Prompt
From the entries that follow, copy exactly the lines beginning at the line holding "Given: Select the" and continuing through the line holding "Open the 'Услуги'".

=====

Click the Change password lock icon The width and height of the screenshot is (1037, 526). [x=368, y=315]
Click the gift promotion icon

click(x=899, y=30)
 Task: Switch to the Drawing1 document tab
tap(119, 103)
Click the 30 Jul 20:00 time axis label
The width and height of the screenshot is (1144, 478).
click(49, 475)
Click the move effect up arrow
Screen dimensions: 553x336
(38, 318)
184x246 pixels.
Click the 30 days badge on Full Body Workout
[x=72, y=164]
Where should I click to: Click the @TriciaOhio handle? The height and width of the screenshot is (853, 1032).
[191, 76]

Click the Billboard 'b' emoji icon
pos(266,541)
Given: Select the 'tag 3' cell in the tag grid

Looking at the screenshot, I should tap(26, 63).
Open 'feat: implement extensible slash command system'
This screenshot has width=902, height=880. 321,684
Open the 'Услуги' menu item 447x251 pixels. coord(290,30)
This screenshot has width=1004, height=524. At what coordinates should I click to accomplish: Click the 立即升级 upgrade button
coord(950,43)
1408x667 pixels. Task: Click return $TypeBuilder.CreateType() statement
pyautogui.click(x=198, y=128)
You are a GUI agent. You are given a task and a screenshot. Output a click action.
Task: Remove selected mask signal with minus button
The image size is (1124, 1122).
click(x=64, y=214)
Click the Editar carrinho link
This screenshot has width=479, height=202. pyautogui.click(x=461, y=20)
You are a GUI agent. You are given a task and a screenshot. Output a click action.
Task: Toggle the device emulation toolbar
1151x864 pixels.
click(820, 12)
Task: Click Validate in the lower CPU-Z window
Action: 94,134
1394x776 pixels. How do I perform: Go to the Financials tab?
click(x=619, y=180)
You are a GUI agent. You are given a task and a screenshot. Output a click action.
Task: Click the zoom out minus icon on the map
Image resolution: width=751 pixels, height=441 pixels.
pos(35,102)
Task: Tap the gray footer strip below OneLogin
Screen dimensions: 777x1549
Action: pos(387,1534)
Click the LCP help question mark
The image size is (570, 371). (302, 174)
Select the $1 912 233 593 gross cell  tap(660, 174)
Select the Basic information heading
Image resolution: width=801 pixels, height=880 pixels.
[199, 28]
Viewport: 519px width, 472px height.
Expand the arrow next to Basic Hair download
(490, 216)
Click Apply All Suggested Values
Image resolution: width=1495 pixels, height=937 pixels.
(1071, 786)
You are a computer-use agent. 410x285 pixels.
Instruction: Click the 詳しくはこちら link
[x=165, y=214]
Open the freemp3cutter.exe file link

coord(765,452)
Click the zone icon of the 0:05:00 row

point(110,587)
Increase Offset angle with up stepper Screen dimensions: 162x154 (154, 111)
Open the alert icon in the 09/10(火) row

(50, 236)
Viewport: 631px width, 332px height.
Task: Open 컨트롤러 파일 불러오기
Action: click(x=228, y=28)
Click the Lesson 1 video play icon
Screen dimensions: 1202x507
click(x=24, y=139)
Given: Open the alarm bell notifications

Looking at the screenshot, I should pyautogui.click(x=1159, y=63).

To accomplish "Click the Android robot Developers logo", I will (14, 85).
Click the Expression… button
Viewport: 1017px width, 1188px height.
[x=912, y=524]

=====

Completed task
Given: Select the 'tag 3' cell in the tag grid

Looking at the screenshot, I should tap(26, 63).
Open 'feat: implement extensible slash command system'
This screenshot has width=902, height=880. 321,684
Open the 'Услуги' menu item 447x251 pixels. coord(290,30)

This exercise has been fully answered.